*INSTRUCTIONS:*
A – In the passage on the squirrel delisting, rewrite the part starting with "A third academic" and going on through "habitat conservation plans.", putting "shopping centers" in place of "wind farms".
B – Decide whether each statement below agrees with the passage on the squirrel delisting. Answer yes or no for each and quote the words of the passage that settle it.

(i) The U.S. Forest Service opposed the delisting.
(ii) Peter Weigl is a biologist at Wake Forest University.
(iii) The delisting would remove the general prohibition against killing the squirrels.
C – According to the passage on the squirrel delisting, who submitted letters of support besides the government agencies?

*PASSAGE FOR REVIEW:*
*****

Pagels and Peter Weigl, a Wake Forest University biologist, had urged the government to at most "down-list" the squirrel from endangered to threatened.

A third academic reviewer supported the delisting proposal. The U.S. Forest Service backed the delisting, as did West Virginia's Divisions of Forestry and Natural Resources. Plum Creek Timber and the owners of Snowshoe Mountain Resort also submitted letters of support.

The delisting would remove the general prohibition against killing the squirrels or seriously damaging vital habitat. It would also relieve developers of various projects - from housing developments to wind farms or strip mines - from going through Endangered Species Act reviews or writing habitat conservation plans.

Government officials announced the final delisting action as the Bush administration was already under fire for a proposal that would allow federal agencies approving projects such as dams and highways to decide for themselves whether endangered species are likely to be harmed.

*****

*SOURCE MATERIAL:*
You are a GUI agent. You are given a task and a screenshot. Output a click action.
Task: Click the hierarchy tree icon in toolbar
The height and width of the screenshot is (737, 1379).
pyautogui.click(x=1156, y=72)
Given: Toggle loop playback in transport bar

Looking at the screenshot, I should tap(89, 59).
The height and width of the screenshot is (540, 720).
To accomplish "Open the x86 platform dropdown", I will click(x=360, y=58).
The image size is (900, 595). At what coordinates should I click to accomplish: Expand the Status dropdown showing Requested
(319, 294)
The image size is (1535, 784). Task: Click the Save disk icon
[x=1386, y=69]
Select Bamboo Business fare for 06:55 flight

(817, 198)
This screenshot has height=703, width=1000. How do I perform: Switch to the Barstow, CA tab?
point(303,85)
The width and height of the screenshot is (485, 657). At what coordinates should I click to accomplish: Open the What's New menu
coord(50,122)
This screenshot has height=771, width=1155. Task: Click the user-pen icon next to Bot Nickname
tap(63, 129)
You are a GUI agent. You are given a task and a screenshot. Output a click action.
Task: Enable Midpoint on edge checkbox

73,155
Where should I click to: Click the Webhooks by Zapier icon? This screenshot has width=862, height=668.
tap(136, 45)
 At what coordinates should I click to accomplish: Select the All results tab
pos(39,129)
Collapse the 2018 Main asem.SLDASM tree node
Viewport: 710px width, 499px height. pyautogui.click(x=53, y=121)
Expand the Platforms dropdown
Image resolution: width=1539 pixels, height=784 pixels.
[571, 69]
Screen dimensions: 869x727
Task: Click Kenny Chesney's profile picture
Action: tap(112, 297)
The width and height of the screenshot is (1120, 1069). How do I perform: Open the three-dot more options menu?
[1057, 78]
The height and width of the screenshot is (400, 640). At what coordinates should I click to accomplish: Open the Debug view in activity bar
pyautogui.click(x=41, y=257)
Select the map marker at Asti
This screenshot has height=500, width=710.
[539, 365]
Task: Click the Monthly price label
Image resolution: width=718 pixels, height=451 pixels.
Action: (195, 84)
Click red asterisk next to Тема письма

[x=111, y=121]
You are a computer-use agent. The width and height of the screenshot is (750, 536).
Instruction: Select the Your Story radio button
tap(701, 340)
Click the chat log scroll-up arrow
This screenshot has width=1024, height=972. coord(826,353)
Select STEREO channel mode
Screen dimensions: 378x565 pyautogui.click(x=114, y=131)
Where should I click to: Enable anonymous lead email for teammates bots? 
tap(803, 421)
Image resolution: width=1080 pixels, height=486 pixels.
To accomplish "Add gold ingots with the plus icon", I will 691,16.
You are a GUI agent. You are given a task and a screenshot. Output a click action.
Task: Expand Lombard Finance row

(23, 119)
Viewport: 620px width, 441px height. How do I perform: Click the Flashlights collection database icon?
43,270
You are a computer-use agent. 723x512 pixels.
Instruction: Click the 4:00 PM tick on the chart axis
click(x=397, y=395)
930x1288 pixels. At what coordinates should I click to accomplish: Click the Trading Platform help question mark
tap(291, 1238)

*****

*ANSWER SECTION:*
A –
A third academic reviewer supported the delisting proposal. The U.S. Forest Service backed the delisting, as did West Virginia's Divisions of Forestry and Natural Resources. Plum Creek Timber and the owners of Snowshoe Mountain Resort also submitted letters of support.

The delisting would remove the general prohibition against killing the squirrels or seriously damaging vital habitat. It would also relieve developers of various projects - from housing developments to shopping centers or strip mines - from going through Endangered Species Act reviews or writing habitat conservation plans.

B –
(i) No: "The U.S. Forest Service backed the delisting"
(ii) Yes: "Peter Weigl, a Wake Forest University biologist"
(iii) Yes: "The delisting would remove the general prohibition against killing the squirrels"

C – Plum Creek Timber and the owners of Snowshoe Mountain Resort.